Mathilde, Delphine Spice Up The Palace -- Scandal, Engagement Get Belgians' Attention

BRUSSELS, Belgium - After years of public blandness at the palace, Belgians are suddenly being treated to both a princely fairy tale and a scandal of royal proportions - already called the tale of the king's two new daughters.

The women - Mathilde, King Albert II's future daughter-in-law and the nation's next queen, and Delphine, the alleged love child of an illicit royal romp - are commanding intense attention in a nation where royalty is rarely seen or heard.

Mathilde d'Udekem d'Acoz is a photogenic 26-year-old aristocrat, whose engagement this month to Crown Prince Philippe reinvigorated interest in the royal family and transformed the prince from an awkward recluse with little public support into an acceptable heir to the throne.

Then there's Delphine Boel, an equally radiant 31-year-old artist living in London, who last week was reported to be the out-of-wedlock daughter of King Albert and the former wife of a well-heeled Belgian industrialist.

So while Mathilde and Philippe have been taking part in the old custom of "joyous entries" - kissing babies, waving from balconies and smiling to huge, adoring crowds across Belgium - some members of the nation's media have been happily abandoning another tradition: a sacred respect for royal privacy.

Newspapers reported Delphine's existence in banner headlines. Het Laatste Nieuws published a photo of a harried Delphine, begging for privacy as she was mobbed by photographers and camera crews. The picture was placed next to a photo of King Albert leaning heavily on a cane, showing all of his 65 years.

The VTM television network gained access to Delphine's house in London's trendy Notting Hill neighborhood for an interview about her art - mostly brightly colored statues.

Rumors about Delphine have been around for years. They exploded last week with the publication of Mario Danneels' nonuthorized biography of Queen Paola, which included a sentence claiming Albert had an illegitimate child.

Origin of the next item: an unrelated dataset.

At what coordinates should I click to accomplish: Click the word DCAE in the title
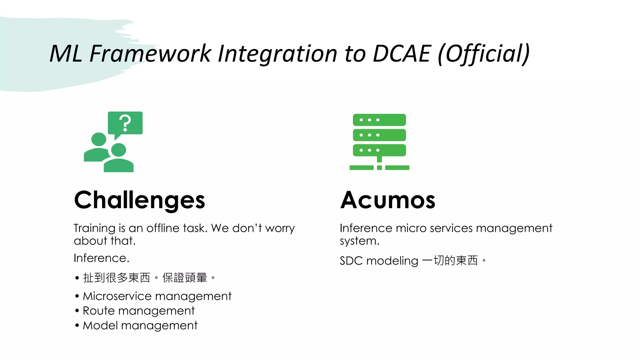402,53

So far, neither Delphine nor her mother, Sybille Baroness de Selys Longchamps, have confirmed this. That the palace has stuck by its "no comment" has only fed the furious speculation.

Danneels, just 18, interviewed 40 or so palace insiders and royalty watchers over the past two years to write "Paola: From `La Dolce Vita' to Queen," a generally sympathetic biography.

He has acknowledged that those he talked to did perhaps not realize he was actually writing a book, but he said five people confirmed the story of the out-of-wedlock daughter. He said he reported Albert fathered a daughter in 1968 "because I thought that was important in a biography about Paola."

According to Danneels, Paola discovered the infidelity in the late 1960s and initially sought a divorce, but later reconciled with her husband. He said Albert sees Delphine regularly.

The revelation has put a damper on the festivities leading up to the Dec. 4 royal wedding, and - like nearly everything else in Belgium - set off a linguistic political storm between Dutch-speaking Flemings and French speakers.

The Flemings have long seen the royal family as a francophone bastion, and some francophone quarters now see the scandal as a Flemish plot to undermine the monarchy and the unity of Belgium.